Question

The moment of inertia of a rod about an axis through its centre and perpendicular to it is $\frac{1}{12} ML ^{2}$ (where $M$ is the mass and $L$, the length of the rod). The rod is bent in the middle so that the two halves make an angle of $60^{\circ}$. The moment of inertia of the bent rod about the same axis would be :

• A. $\frac{1}{48}ML^{2}$
• B. $\frac{1}{12}ML^{2}$
• C. $\frac{1}{24}ML^{2}$
• D. $\frac{ML^{2}}{8\sqrt{3}}$

Answer 1

Answer: (B)

$\frac{1}{12}ML^{2}$

Answer 2

Since, rod is bent at the middle, so each part of it will have same length $\left(\frac{ L }{2}\right)$ and mass $\left(\frac{ M }{2}\right)$ as shown.
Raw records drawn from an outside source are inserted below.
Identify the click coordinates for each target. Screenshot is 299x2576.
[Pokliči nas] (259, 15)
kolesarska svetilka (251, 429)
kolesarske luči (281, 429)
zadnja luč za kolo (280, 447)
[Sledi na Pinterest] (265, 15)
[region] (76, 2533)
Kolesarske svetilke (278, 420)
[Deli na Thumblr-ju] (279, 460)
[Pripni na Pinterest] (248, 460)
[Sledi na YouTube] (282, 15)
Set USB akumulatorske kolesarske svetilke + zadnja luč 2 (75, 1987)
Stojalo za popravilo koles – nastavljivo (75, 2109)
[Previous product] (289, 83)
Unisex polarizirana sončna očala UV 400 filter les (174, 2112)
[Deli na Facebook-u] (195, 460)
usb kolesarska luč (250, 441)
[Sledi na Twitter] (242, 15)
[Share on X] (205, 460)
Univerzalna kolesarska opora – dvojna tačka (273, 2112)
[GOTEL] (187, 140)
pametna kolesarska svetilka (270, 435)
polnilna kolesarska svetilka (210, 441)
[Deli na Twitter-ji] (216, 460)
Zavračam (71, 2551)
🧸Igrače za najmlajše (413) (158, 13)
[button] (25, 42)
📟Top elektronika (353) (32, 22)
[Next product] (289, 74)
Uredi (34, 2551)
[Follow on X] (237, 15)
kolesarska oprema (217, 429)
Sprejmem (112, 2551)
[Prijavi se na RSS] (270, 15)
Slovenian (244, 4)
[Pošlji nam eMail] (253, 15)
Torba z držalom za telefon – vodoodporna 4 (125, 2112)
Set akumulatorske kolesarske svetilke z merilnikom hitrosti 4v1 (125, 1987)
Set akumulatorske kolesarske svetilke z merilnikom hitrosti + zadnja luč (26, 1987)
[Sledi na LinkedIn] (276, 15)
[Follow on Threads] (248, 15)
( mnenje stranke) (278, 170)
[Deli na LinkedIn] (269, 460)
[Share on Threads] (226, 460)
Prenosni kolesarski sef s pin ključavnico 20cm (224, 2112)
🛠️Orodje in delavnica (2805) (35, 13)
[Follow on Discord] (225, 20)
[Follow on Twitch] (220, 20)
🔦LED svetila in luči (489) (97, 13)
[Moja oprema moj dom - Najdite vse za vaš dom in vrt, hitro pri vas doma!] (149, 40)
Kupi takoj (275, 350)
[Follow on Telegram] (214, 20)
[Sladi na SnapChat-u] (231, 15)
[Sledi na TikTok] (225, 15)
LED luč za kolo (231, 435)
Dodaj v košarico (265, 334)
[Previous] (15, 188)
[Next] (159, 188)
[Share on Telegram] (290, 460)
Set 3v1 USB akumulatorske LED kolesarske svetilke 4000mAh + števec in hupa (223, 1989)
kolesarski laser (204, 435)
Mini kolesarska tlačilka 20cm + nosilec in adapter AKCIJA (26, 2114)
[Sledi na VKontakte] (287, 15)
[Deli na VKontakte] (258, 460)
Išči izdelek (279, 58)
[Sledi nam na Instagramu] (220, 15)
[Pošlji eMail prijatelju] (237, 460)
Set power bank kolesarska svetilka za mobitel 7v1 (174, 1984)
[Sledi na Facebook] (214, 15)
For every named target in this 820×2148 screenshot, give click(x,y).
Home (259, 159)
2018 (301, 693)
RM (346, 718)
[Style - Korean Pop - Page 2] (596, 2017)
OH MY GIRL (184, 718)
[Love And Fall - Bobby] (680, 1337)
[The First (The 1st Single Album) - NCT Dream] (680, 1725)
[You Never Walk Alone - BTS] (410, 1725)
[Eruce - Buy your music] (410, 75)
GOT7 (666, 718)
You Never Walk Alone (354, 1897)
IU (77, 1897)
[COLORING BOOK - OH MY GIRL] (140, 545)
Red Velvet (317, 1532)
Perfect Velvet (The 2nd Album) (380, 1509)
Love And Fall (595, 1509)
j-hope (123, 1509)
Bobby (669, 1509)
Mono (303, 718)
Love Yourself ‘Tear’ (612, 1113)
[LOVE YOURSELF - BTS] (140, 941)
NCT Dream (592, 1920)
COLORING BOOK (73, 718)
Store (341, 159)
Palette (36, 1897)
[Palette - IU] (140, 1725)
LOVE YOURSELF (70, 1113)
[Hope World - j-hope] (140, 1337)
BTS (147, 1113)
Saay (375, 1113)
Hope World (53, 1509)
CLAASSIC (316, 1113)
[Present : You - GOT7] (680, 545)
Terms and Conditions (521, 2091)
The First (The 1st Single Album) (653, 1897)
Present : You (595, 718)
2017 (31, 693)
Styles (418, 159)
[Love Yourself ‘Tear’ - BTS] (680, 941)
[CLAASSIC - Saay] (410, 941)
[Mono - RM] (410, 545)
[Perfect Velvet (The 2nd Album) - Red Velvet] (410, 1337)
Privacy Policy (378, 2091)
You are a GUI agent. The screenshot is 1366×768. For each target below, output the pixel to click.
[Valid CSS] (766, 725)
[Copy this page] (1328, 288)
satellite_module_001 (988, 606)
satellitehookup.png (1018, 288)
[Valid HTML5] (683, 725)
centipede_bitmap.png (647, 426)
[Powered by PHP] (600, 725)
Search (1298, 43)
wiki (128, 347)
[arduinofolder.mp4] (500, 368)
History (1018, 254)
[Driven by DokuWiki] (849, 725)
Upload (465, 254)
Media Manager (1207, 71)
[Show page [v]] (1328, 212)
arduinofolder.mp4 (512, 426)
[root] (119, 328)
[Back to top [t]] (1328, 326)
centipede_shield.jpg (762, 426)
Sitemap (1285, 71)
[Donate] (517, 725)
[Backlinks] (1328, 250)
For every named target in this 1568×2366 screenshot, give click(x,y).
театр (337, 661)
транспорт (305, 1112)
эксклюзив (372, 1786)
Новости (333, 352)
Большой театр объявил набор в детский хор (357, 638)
Moment of inertia of each part through its one end $=\frac{1}{3}\left(\frac{ M }{2}\right)\left(\frac{ L }{2}\right)^{2}$ Hence, net moment of inertia through its middle point $O$ is $I =\frac{1}{3}\left(\frac{ M }{2}\right)\left(\frac{ L }{2}\right)^{2}+\frac{1}{3}\left(\frac{ M }{2}\right)\left(\frac{ L }{2}\right)^{2}$ $=\frac{1}{3}\left[\frac{ ML ^{2}}{8}+\frac{ ML ^{2}}{8}\right]=\frac{ ML ^{2}}{12}$